Exercise task => Copy everything in the listing below exactly, from the line containing "Viewport: 496px width, 576px" down to the line containing "pos(701,799)", including both of those lines.

Data records =>
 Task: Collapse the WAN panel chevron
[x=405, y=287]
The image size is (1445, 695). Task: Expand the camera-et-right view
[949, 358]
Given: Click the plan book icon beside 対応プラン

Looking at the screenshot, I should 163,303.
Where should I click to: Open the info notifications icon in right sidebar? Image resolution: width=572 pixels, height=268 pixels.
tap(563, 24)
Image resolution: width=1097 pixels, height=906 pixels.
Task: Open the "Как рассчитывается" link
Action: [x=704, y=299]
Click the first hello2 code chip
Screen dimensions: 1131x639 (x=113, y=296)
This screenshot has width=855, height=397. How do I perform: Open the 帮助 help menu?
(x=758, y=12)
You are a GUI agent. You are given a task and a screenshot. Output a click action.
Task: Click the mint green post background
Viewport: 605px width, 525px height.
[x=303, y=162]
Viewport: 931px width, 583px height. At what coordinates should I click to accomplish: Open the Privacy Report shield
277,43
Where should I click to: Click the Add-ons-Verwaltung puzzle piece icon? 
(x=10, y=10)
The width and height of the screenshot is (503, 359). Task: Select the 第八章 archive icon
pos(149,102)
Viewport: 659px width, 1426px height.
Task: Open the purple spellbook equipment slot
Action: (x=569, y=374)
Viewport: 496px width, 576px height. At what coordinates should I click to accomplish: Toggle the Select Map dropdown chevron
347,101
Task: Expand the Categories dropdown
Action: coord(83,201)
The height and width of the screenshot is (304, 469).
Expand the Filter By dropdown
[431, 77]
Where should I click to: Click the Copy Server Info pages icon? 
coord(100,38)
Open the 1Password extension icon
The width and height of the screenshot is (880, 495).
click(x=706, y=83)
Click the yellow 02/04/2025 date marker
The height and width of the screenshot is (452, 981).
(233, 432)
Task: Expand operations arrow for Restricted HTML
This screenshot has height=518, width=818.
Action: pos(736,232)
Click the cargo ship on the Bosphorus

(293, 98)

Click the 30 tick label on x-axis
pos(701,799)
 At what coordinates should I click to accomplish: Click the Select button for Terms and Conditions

Result of the exercise =>
Viewport: 496px width, 576px height. At what coordinates should I click to accomplish: Toggle the Select Map dropdown chevron
347,101
Task: Expand the Categories dropdown
Action: coord(83,201)
The height and width of the screenshot is (304, 469).
Expand the Filter By dropdown
[431, 77]
Where should I click to: Click the Copy Server Info pages icon? 
coord(100,38)
Open the 1Password extension icon
The width and height of the screenshot is (880, 495).
click(x=706, y=83)
Click the yellow 02/04/2025 date marker
The height and width of the screenshot is (452, 981).
(233, 432)
Task: Expand operations arrow for Restricted HTML
This screenshot has height=518, width=818.
Action: pos(736,232)
Click the cargo ship on the Bosphorus

(293, 98)

Click the 30 tick label on x-axis
pos(701,799)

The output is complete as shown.